We recommend using a fresh Conda environment for installing all dependencies. The following examples are tested under Ubuntu os.
conda create -n sparseenv python=3.7
conda activate sparseenv
Then navigate into sparse/kge and run:
pip install -e .
For testing if the installation was successful, running the command kge from the terminal should output:
usage: kge [-h] {start,create,resume,eval,valid,test,dump,package} ...
kge: error: the following arguments are required: command
Ensure that you are within the folder sparse/kge and that the environment is active. Run the command
kge start examples/hetionet-sparse-agg.yaml --job.device cpu
You can use a GPU by using the param "--job.device cuda:0". Now the experiments runs on the training data while using the validation set for evaluation. A folder will be created in kge/local/experiments the folder contains all respective experimental details. For calculating the final result on the test data, navigate into the folder and run
kge test . --neural_aggregator.run_test True
--entity_ranking.metrics_per.head_and_tail True
The respective metric for Hetionet is "mean-reciprocal-rank-filtered-tail".
Please note to use a new empty environment with a name that is different from "sparseenv" as above. Installing the codebase then is equivalent to the steps above. Install the code from code/dense/kge, and from the same folder run
kge start examples/hetionet-dense-agg.yaml
where we suggest to use a GPU, i.e, use the GPU flag as described above.
Running our models for Codex-M, FB15k-237 and WNRR works equivalent to running the code for the Hetionet KG. However you have to download the respective dataset folder here first. Put the respective dataset folder into code/sparse/kge/data or code/dense/kge/data. After the respective codebase is installed, you can run our final configuration files of the experiments which you can find in the experiments folder. When you have trained a model you can directly evaluate it as described above. You can reach a small improvement as in the paper when picking the checkpoints relation and epoch specific. For doing so continue reading at step 3) below.
We have added the additional code needed for the full pipeline with pre-processing in the folder utils.
For the full pipeline, 1) learn a rule set on a dataset with AnyBURL. Subsequently, 2) run the script code/utils/process.sh which is preset with the default parameters for the sparse aggregator. Note that you have to modify the paths to your local file systems. This step will create the output folders explanations and explanations-processed. In explanations you can find the human-readable input for the aggregators which takes the input from explanations-processed. That is, for the possible queries from a triple on the respective dataset split, the particular rules that generated the respective candidates are collected. With these inputs the models can be trained according to the descriptions above.

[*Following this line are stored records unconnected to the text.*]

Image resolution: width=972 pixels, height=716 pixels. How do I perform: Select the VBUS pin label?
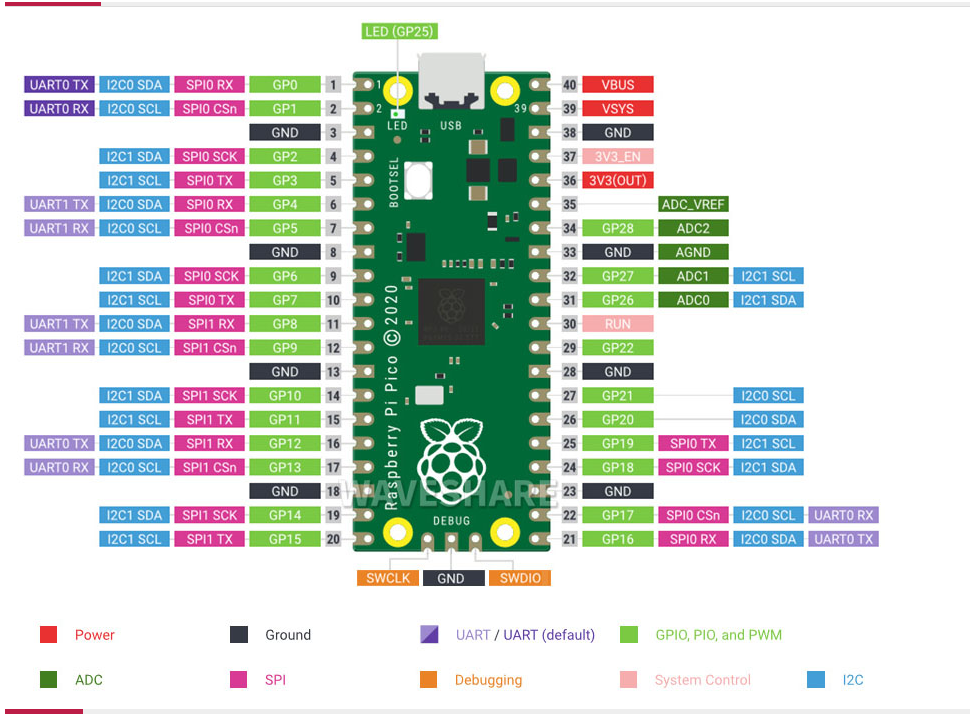(618, 85)
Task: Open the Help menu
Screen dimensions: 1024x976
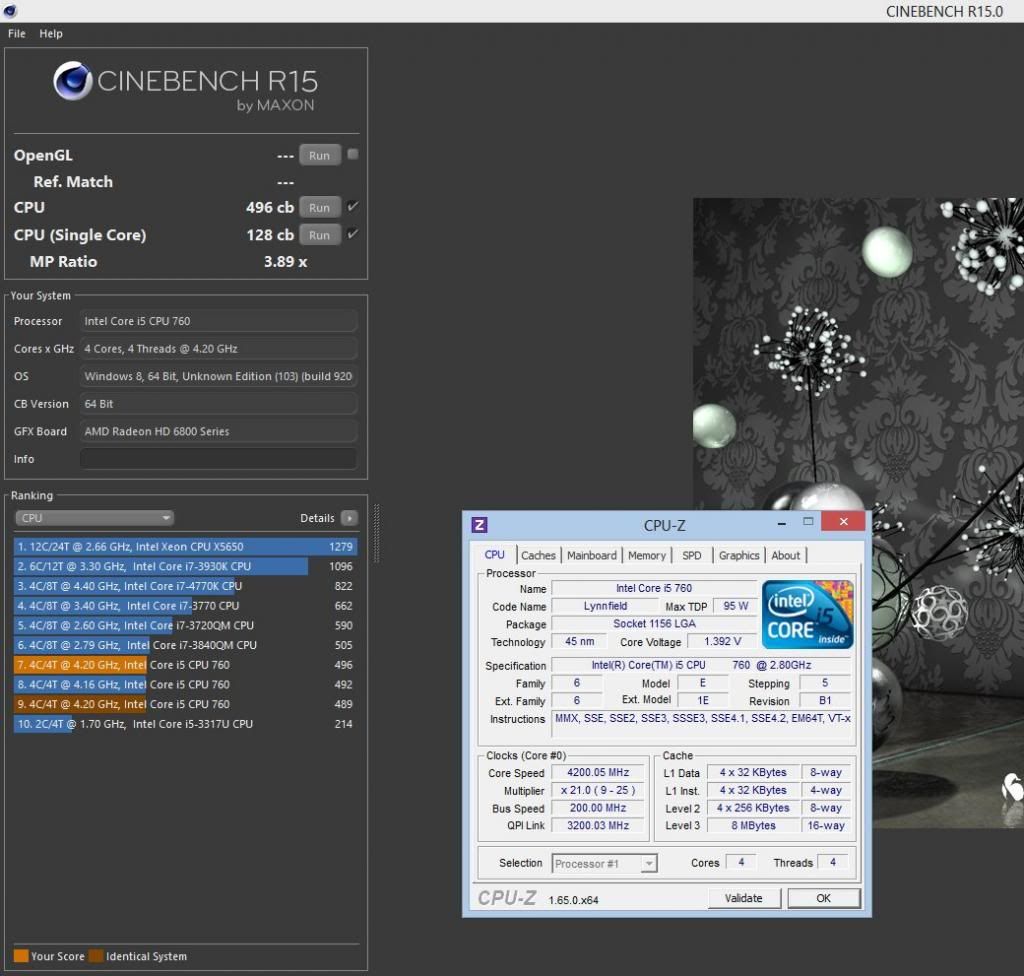Action: pos(51,33)
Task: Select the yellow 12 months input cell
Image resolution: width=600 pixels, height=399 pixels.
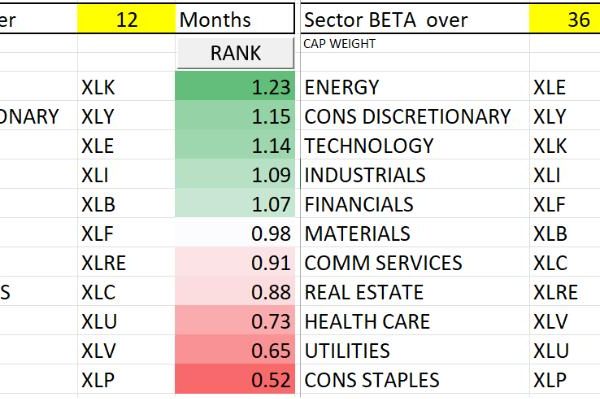Action: tap(127, 19)
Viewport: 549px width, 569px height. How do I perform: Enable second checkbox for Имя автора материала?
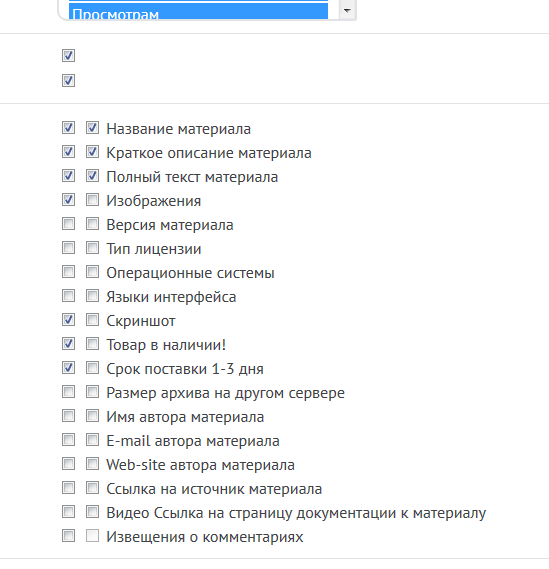click(92, 416)
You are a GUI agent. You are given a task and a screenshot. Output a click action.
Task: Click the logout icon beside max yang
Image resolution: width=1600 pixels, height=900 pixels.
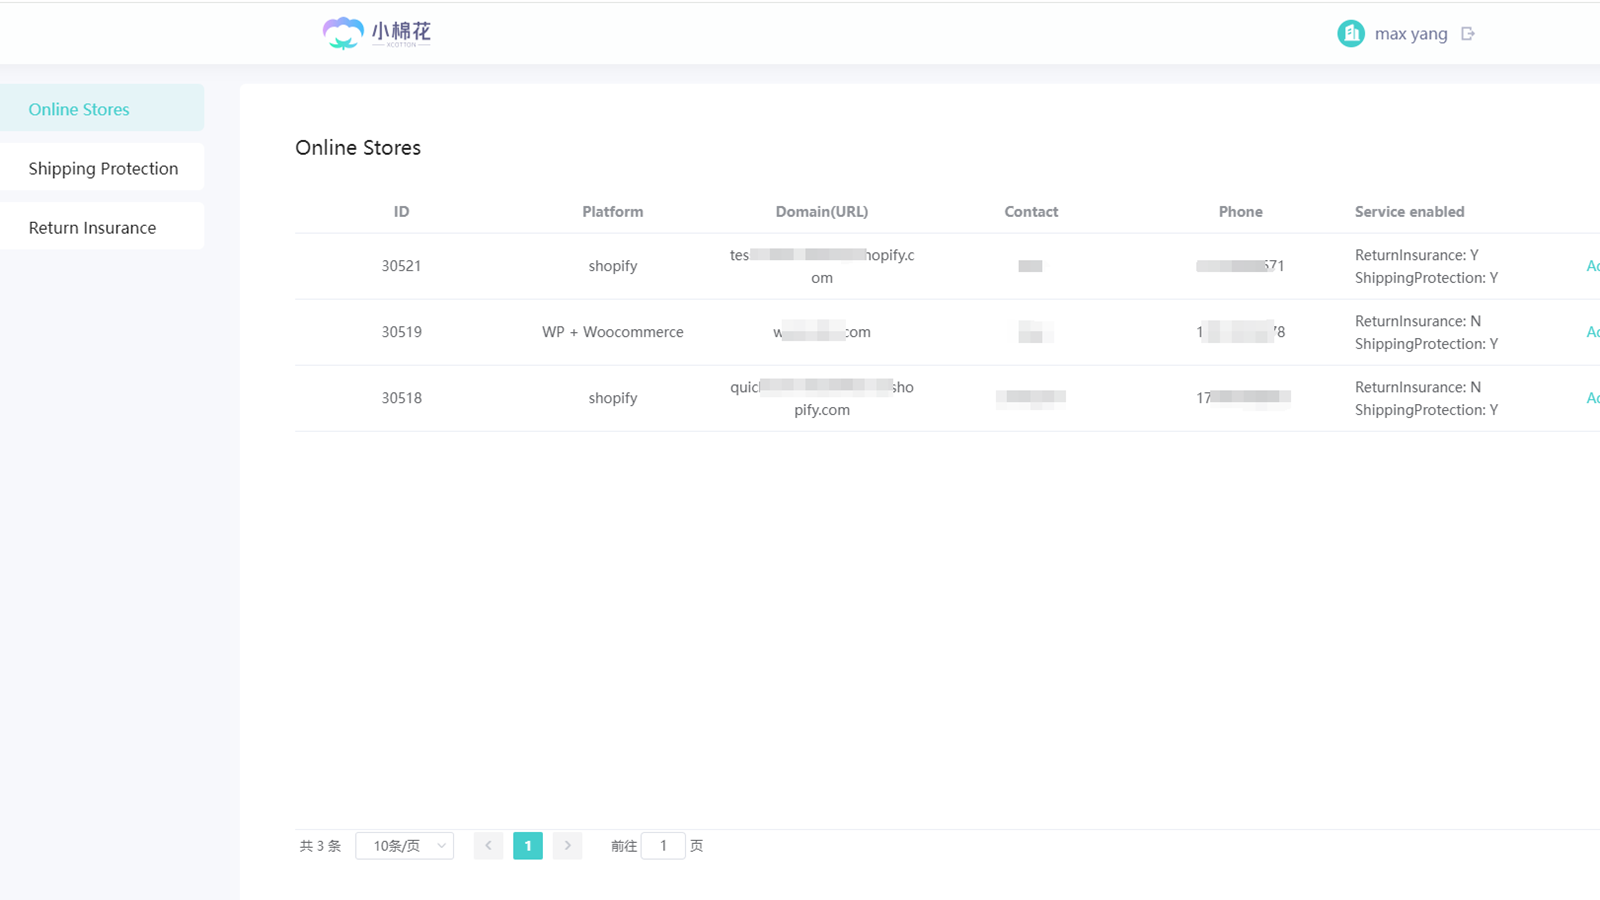pos(1467,34)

3) The file convert.py can be used to read in a model checkpoint and generates the final rankings for a split of the dataset. These rankings can then be evaluated with AnyBURL. Please note that the script must be used within the environment that installed one of the codes such that loading the model checkpoint will work properly. For instance, when you want to generate rankings for the dense aggregator then please ensure that this codebase is installed.
4) Within the folder utils/combine a script is contained that takes as input a directory with multiple checkpoints for valid and test (note that names must be identical except for the string "valid" and "tests") and then tracks relation- and direction-wise which valid rankings lead to the highest MRR on the valid splits. This is then used to create a final test ranking.